ТЕКСТ ДЛЯ ЧТЕНИЯ:

Философия Аристотеля господствовала в течение двух тысячелетий и в годы позднего средневековья и Возрождения стала почти синонимом философской традиции и авторитета. Но для современников ее появления она была новой философией. Аристотель рассматривал форму и материю — две необходимые стороны реальности. Он приписывал форме «энергию», способность формирования материи, а материи — «силу», способность подвергаться такому формированию. Концепция и философия Аристотеля в целом господствовали так долго, до Возрождения, прежде всего потому, что они соответствовали структуре и характеру развития не только империи Александра Македонског[27]о, эллинистических государств — ее наследников, Римской империи, но и того строя, который вырос на развалинах античности. Эта длительная полоса цивилизации характеризуется сравнительно медленным развитием внутренних движущих сил в каждом звене общественной иерархии и мощным давлением внешних сил, формирующих это звено, меняющих его структуру, подчиняющих себе внутренние процессы.
Это характерно и для экономики, и для политической структуры, и даже для науки — и в Аристотелевом Ликее, и в римских естественнонаучных трактатах, и в средневековых естественнонаучных компиляциях при довольно обширных сведениях о макроскопической структуре физических и биологических объектов мы не видим микроскопических наблюдений и моделей, которые объясняют формообразующую функцию вещества. Отсюда постоянное перевешивание формы, тенденция ее абсолютирования и отрыва от вещества. Так же как в античной экономике и в значительной мере в феодальном обществе внешние факторы — завоевания, перекраивание политических и экономических карт, пополнения контингентов рабов, а позже крепостных, распространение и ограничение юрисдикции и правовых институтов — оказываются более заметными, чем крайне медленный прогресс техники и ее научных основ. Они вызывают в общественной психологии, а затем и в господствующей идеологии превращение внешних формирующих воздействий в некоторую общую матрицу для познания мира. А иногда возникает и забвение автономии конкретных объектов, спонтанного формообразования, создания общих форм, общих понятий, «универсалий» из самой материи, из многообразия отдельных предметов, явлений, впечатлений.

ИСХОДНЫЕ ДАННЫЕ:
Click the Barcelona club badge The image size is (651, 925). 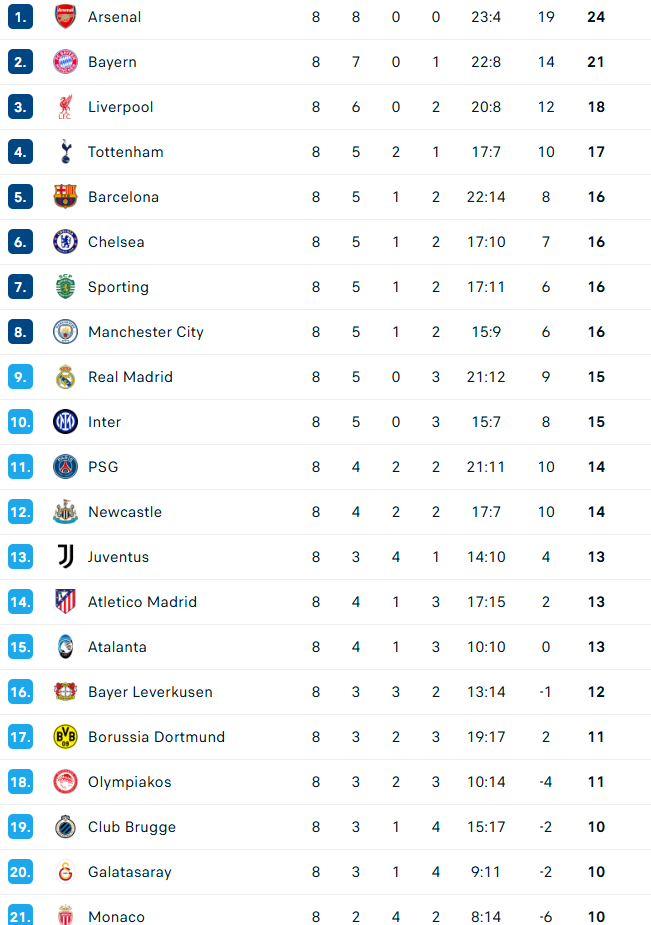[65, 197]
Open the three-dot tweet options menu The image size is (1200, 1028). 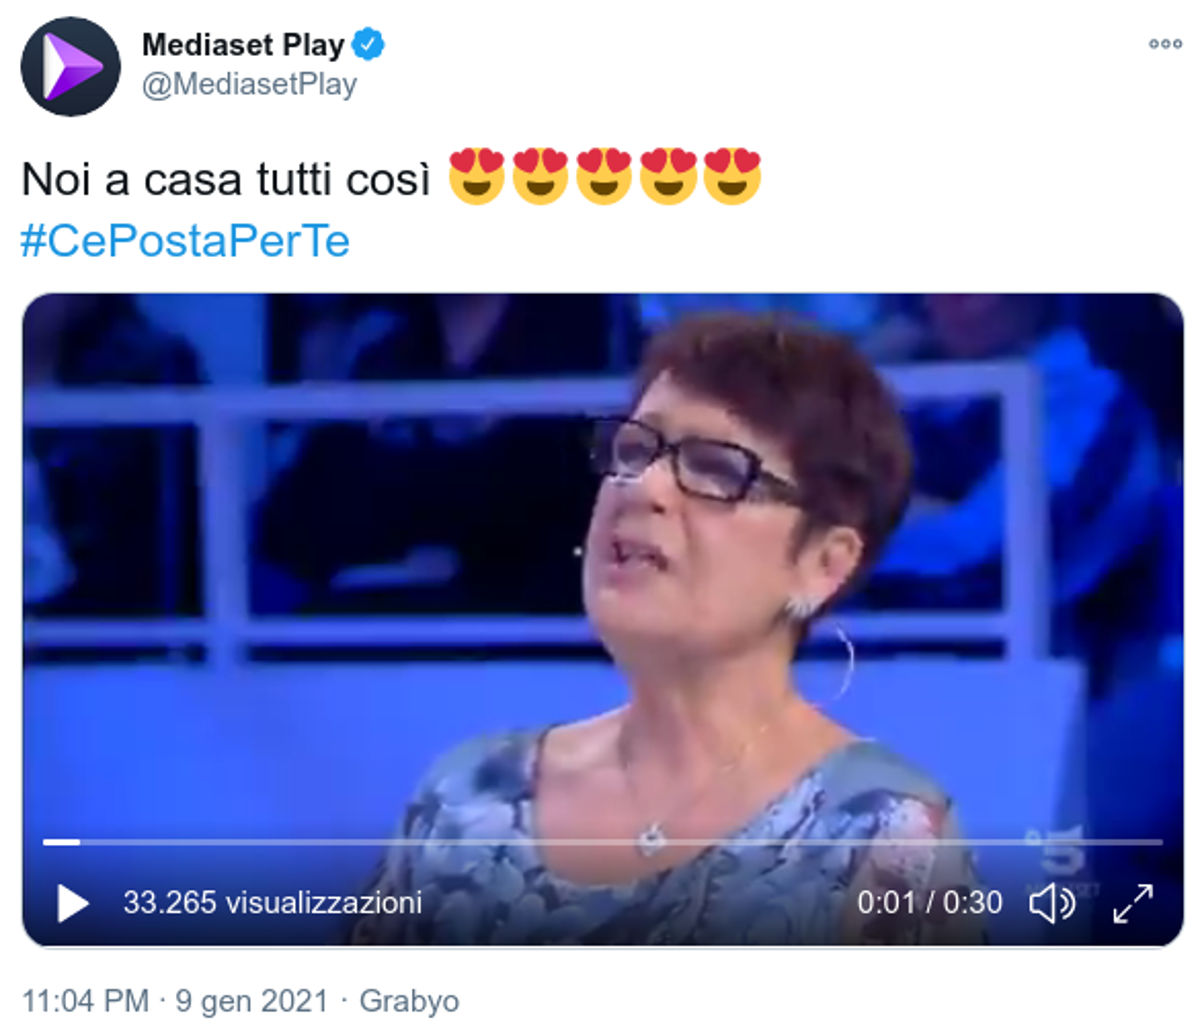point(1165,44)
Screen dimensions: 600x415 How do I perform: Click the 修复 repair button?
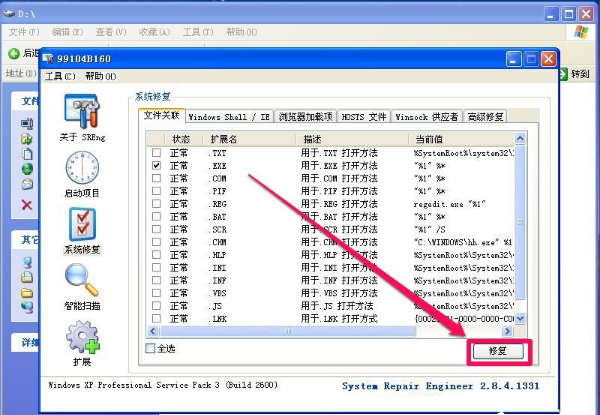click(497, 351)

ЗАДАНИЕ:
Что, согласно тексту о философии Аристотеля, Аристотель приписывал материи? Листинг для выполнения задания не понадобится.

ОТВЕТ К ЗАДАНИЮ:
Аристотель приписывал материи «силу», то есть способность подвергаться формированию.